Work order ▸
Below are records; extract exactly the lines from the one with "Image resolution: width=1359" through the final line, including both, but drop the pictures.

Source material ▸
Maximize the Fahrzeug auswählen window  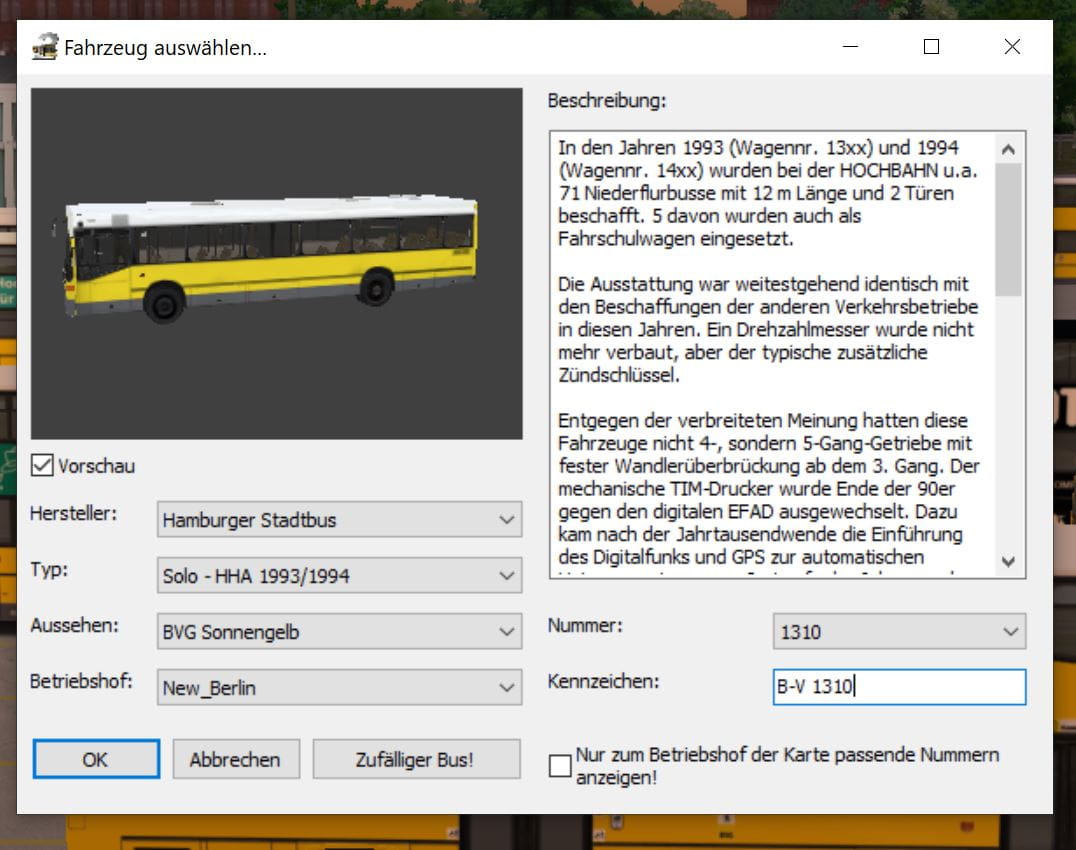[x=931, y=47]
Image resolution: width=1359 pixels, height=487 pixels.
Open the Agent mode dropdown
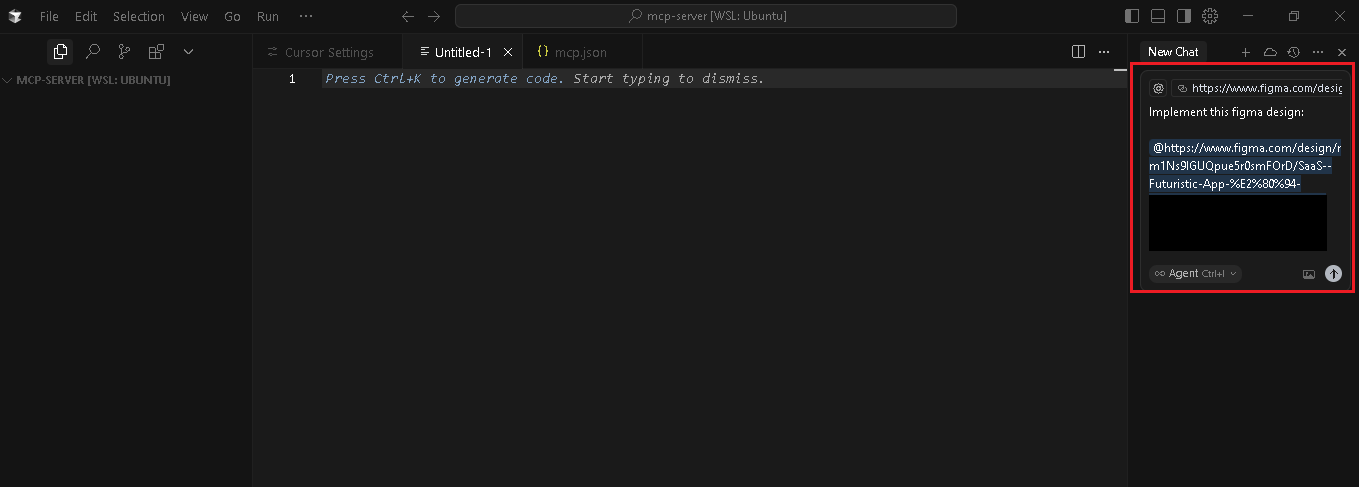(x=1195, y=273)
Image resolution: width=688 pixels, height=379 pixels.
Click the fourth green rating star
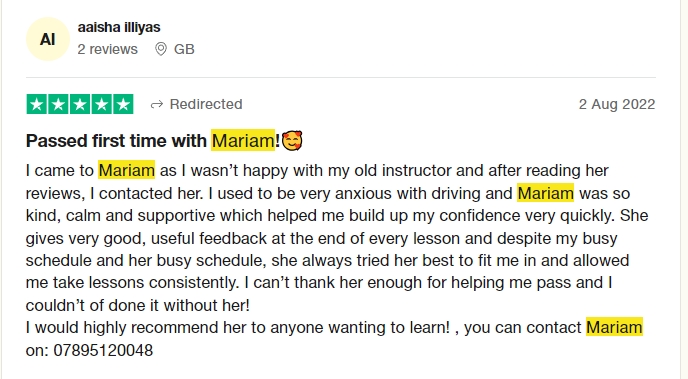(x=101, y=104)
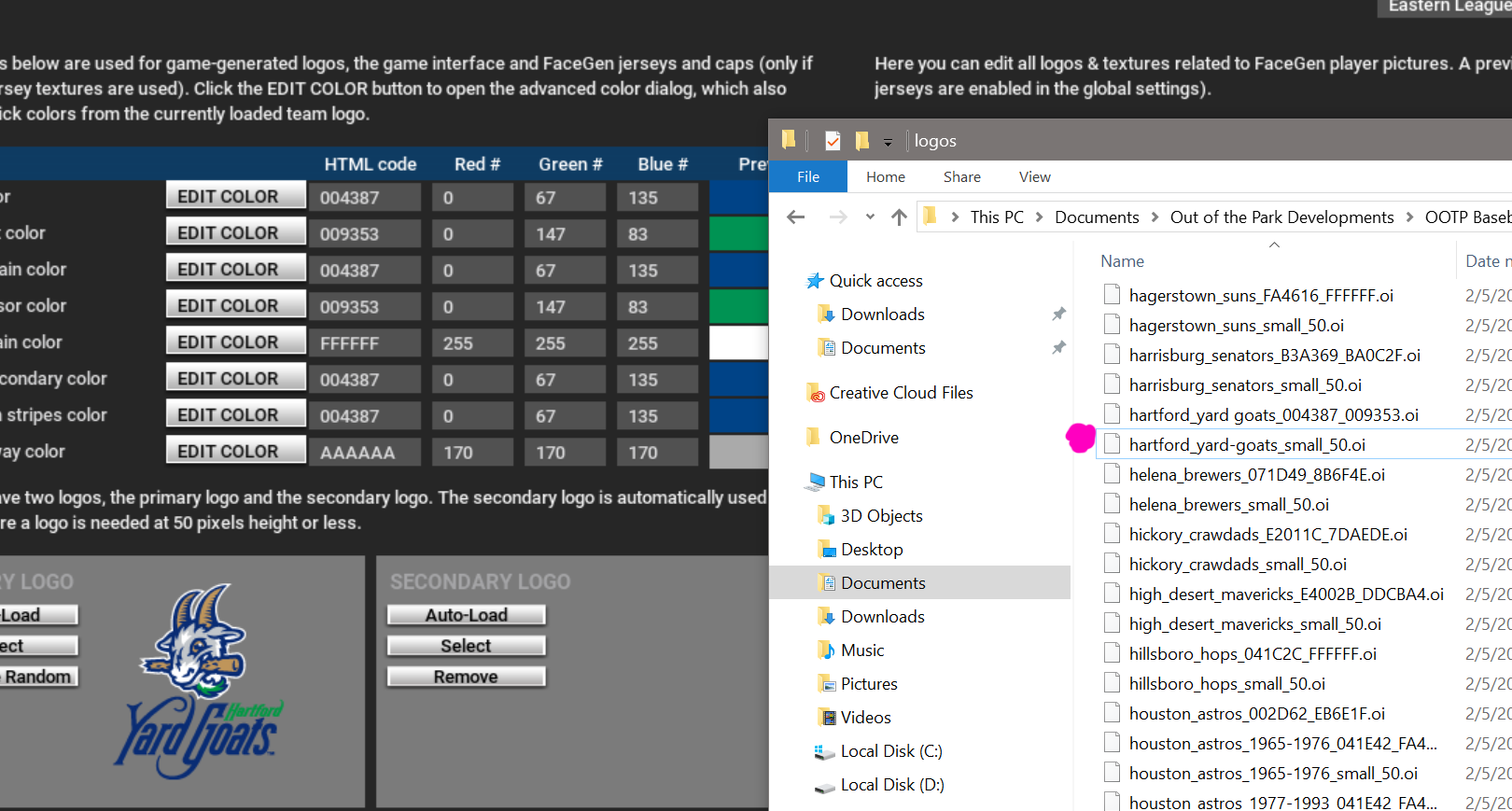
Task: Open the recent locations dropdown beside Forward arrow
Action: point(870,217)
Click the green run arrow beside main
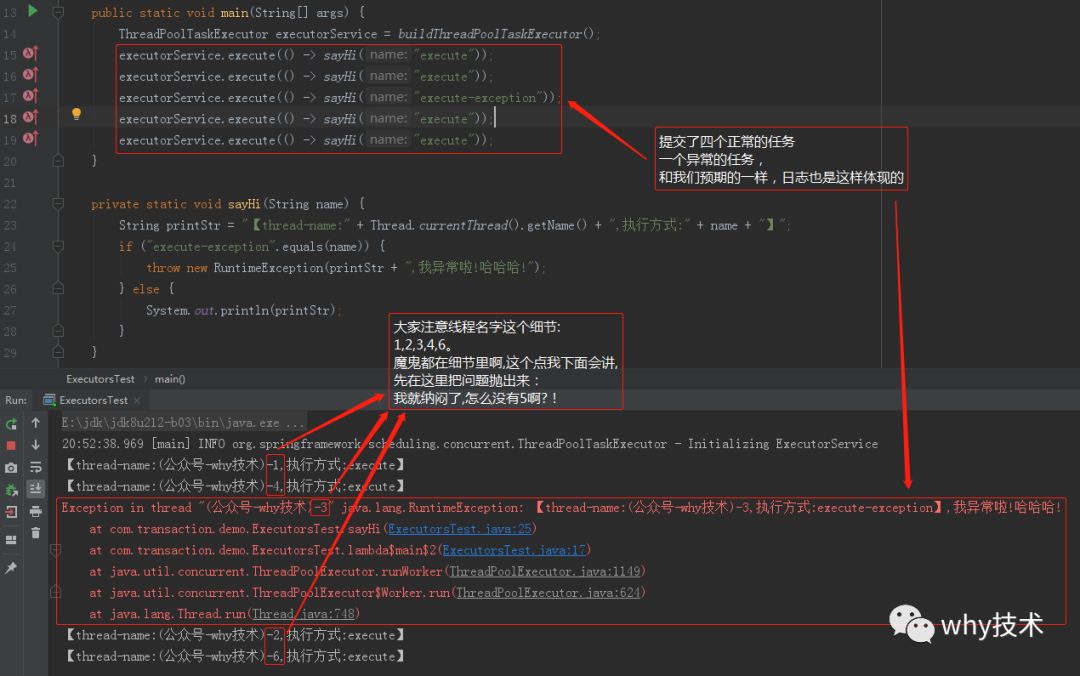 32,11
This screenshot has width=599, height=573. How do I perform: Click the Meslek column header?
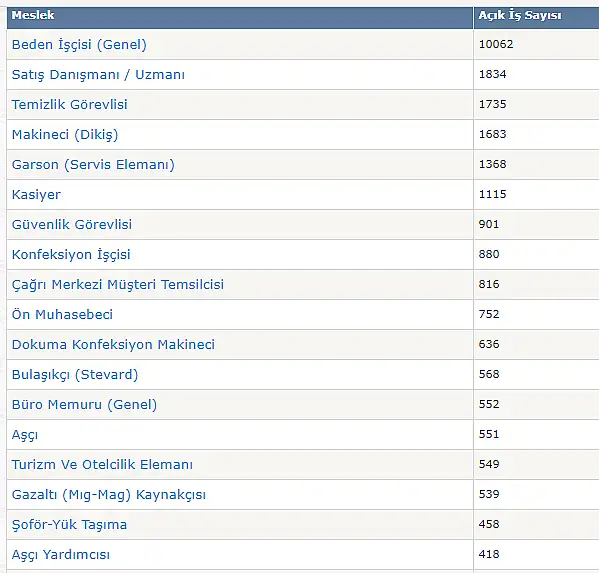click(33, 15)
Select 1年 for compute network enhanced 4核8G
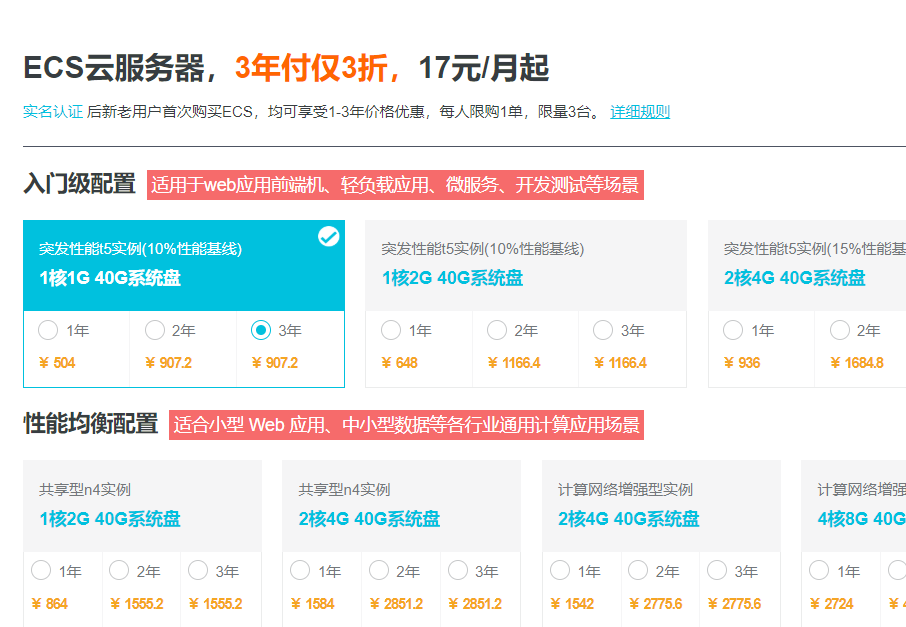 (819, 571)
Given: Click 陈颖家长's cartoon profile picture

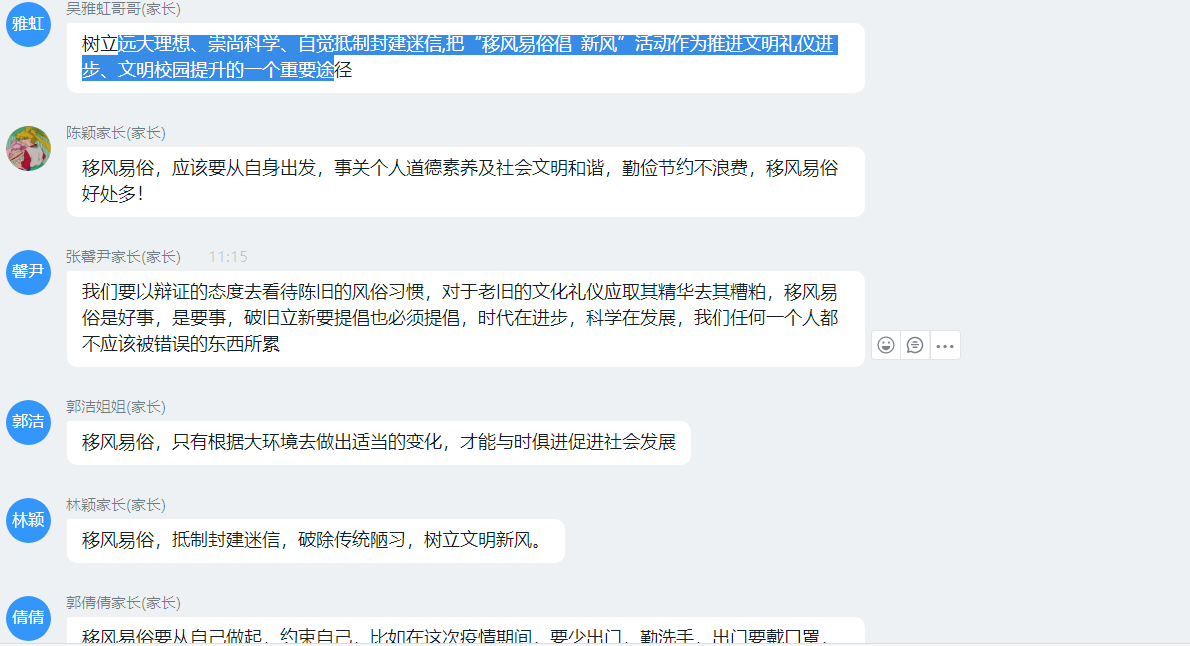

Result ▸
Image resolution: width=1359 pixels, height=487 pixels.
Open the Agent mode dropdown
(x=1195, y=273)
Image resolution: width=688 pixels, height=379 pixels.
Click the fourth green rating star
(x=101, y=104)
Task: Open the recent locations dropdown beside Forward arrow
Action: point(870,217)
Click the green run arrow beside main
 32,11
This screenshot has width=599, height=573. How do I perform: Click the Meslek column header?
click(33, 15)
Select 1年 for compute network enhanced 4核8G
 (819, 571)
Given: Click 陈颖家长's cartoon profile picture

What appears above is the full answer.